Rhubarb Ginger Shrub

Ingredients

700g red rhubarb cut into 1 in (2.5cm) slices

40g fresh ginger, grated

300g sugar (I use unrefined sugar but any caster or granulated sugar will work).

500ml water

400ml Raw Apple Cider Vinegar

Sparkling water

1L glass bottle (sterilised)

 

Method

Makes 1L bottle with enough left over for a glass straight away!

Place rhubarb, ginger, sugar and water in a pan and bring to the boil over medium heat. Simmer until the rhubarb disintegrates (usually around 15 minutes).

 Now the rhubarb has combined into a herby syrup, strain it out through a muslin-lined sieve into another glass jar or bowl. (Eat the rhubarb as a snack with some yoghurt and nut butter or add as a filling to flapjacks).
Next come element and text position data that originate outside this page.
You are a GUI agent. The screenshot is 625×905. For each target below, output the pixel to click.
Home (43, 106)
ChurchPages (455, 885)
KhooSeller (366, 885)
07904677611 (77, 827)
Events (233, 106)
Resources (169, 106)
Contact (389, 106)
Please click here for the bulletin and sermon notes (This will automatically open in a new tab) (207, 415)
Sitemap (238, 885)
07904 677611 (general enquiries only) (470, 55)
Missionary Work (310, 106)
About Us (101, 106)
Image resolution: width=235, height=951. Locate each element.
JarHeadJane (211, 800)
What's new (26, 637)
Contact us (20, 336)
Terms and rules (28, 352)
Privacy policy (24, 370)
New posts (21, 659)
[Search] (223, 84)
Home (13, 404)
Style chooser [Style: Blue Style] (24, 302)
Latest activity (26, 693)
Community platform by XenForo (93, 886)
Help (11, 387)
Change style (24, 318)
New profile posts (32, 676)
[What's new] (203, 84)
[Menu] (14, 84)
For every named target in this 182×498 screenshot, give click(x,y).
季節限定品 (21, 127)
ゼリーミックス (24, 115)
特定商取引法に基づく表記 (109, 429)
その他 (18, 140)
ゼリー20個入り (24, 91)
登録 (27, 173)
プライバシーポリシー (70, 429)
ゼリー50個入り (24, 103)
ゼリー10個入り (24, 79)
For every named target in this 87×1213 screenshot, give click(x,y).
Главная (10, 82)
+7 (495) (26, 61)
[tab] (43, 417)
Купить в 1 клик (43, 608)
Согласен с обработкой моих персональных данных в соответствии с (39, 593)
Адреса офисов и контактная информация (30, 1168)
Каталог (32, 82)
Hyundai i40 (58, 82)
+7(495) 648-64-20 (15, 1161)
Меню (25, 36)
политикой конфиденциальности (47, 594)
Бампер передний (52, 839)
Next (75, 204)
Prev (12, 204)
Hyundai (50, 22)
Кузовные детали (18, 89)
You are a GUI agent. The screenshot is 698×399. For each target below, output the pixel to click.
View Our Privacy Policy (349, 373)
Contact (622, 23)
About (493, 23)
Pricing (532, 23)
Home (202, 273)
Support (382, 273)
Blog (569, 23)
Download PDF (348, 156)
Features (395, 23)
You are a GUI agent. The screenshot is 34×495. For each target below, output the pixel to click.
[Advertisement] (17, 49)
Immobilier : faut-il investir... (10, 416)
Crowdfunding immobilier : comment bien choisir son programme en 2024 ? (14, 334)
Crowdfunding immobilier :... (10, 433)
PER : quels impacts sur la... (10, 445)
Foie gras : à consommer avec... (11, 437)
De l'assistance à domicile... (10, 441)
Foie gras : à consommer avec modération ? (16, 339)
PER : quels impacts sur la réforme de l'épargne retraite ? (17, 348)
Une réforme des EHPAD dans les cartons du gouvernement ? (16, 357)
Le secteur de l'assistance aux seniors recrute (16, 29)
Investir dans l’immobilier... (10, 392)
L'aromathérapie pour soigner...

Once syrup has cooled, add vinegar. Pour through a funnel into a 1L glass bottle or jar.

Store in fridge and serve as you would cordial with sparkling water, ice and a herb sprig to garnish. For a boozy hit add a glug of gin.

 Store in refrigerator and consume within 2 weeks. It isn’t a fermented drink, although the vinegar is alive and full of probiotics. So it shouldn’t start to ferment or bubble, or grow any kind of mould…if so then discard.